3. Network with Creators and Brands In Your YouTube Niche
Recruiters, bosses, and even co-workers in a traditional job will tell you networking is the key to success. It’s no different on YouTube. It truly helps to find a community of creators you have things in common with. That makes it easier to share video ideas, collaborate, and learn the latest news in your niche.
So how do you expand your network on YouTube? There are plenty of options, but Vyyyper says Clubhouse, the social audio app, is one of the best.
“Clubhouse gives you access to people you would not normally have access to,” he says. “One night, I was on a Clubhouse stage with MrBeast – someone I would never have access to talk to on another platform.”
Here’s why you should choose Clubhouse over other platforms:
- You get to talk to people in real-time, whereas comments and direct messages can be a delayed (and sometimes fractured) way of communicating.
- Your speaking skills will improve because Clubhouse is 100% audio. That benefits YouTube creators who appear on camera.
- There are a variety of Clubhouse rooms, where the topics range from European travel to English literature. You will find your community.

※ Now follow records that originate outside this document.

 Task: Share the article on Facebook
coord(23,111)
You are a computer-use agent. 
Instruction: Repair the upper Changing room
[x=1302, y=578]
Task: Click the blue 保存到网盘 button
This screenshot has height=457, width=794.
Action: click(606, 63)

- Brands are on Clubhouse too. Networking with any one of them could lead to a sponsorship deal.
4. Be Genuine as You Build Relationships
We’ll let you in on a secret. You don’t need hundreds of thousands of subscribers to build a YouTube career. After all, Vyyyper has just over 6,000 subscribers on his tech channel and landed a job at vidIQ. So what do creators actually need to go full-time?
They need relationships, of course. But not just any kind. To attract everything that comes with a full-time income, you should be genuine and generous, giving more to your network than you take. That’s how Vyyyper became Clubhouse-famous. He gave YouTube advice away without asking for anything in return, effectively growing his network.

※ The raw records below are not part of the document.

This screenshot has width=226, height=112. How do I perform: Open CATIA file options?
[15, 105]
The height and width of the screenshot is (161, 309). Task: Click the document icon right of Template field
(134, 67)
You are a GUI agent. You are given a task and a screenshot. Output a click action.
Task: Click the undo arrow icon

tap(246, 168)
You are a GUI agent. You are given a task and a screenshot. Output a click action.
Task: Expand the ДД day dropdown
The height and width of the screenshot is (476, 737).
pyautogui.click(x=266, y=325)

“I have put in the work," he says. "I have a body of work to show for it. So I think it’s because of that as well, that [creators] are willing to give me their time because they know I’m a serious content creator.”
As you network, remember to:
- Never ask creators you don’t know for a shout-out.
- Do the work it takes for people to respect your name – organically.
And while you’re at it, here’s a fun video from Vyyyper about Clubhouse networking etiquette, which conveniently mirrors in-person etiquette.
As our co-host Dan mentioned, some creators focus on YouTube metrics instead of the people behind those numbers. Don’t make that mistake!
5. Get Comfortable Being Uncomfortable
Do you know how many skills it takes to run a YouTube channel?
You have to be an expert on:
- Keyword research
- Writing juicy titles and descriptions
- Making click-worthy thumbnails
- Video editing
- Promoting your channel
- Building a digital community
- And so much more
Creators don’t have all these skills before starting a channel. They learn them incrementally. But it takes courage to try something new on YouTube over and over again. You will have to step outside of your comfort zone to make it happen.
“You have to be willing to adapt to the changes to stay relevant on YouTube as a content creator,” Vyyyper says. “You have to be willing to experiment and do things that you have not done before. It’s hard. It’s not easy. But the more you do it, the easier it becomes. Repetition is a big thing. Just take baby steps.”
So, yes. You can become a full-time YouTuber by learning the skills in this post.